A critical zero-day vulnerability in Microsoft's Internet Explorer browser was apparently "one of the vectors" used in targeted and sophisticated attacks against Google and other corporate networks. Microsoft admitted to the flaw in a recent security advisory
shortly after McAfee first made it public
, explaining that under certain conditions an invalid pointer reference within IE can be exploited to allow remote code execution.
Google claims it has evidence that the attacks originated from mainland China, possibly with involvement of the government, and says the attacks resulted in the theft of intellectual property
. Adobe confirmed its network was also breached in the same attacks but did not provide any details on what was stolen. As with many targeted attacks, the intruders apparently gained access by targeting a few handpicked individuals within the company, tricking them into clicking a seemingly legitimate link or file, perhaps through some social engineering scheme.

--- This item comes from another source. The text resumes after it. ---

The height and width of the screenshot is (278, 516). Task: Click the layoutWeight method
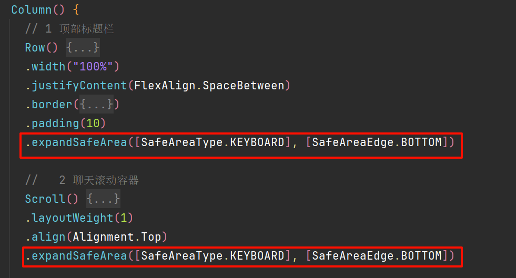tap(73, 218)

Microsoft said it is developing a fix but it's not clear when it will be ready -- their next set of security updates part of the monthly "Patch Tuesday" cycle should take place on February 9. The critical flaw affects almost all of Microsoft's most recent Internet Explorer releases, including IE 6, IE 7 and IE 8, but so far security researchers have only seen the attacks on Google exploiting IE 6 on a Windows XP machine.
Until a patch is released, Microsoft advises users to keep Windows 7 and Vista on the most secure "protected mode" setting, and setting IE's Internet zone security to high. Or you could just switch to an alternate browser.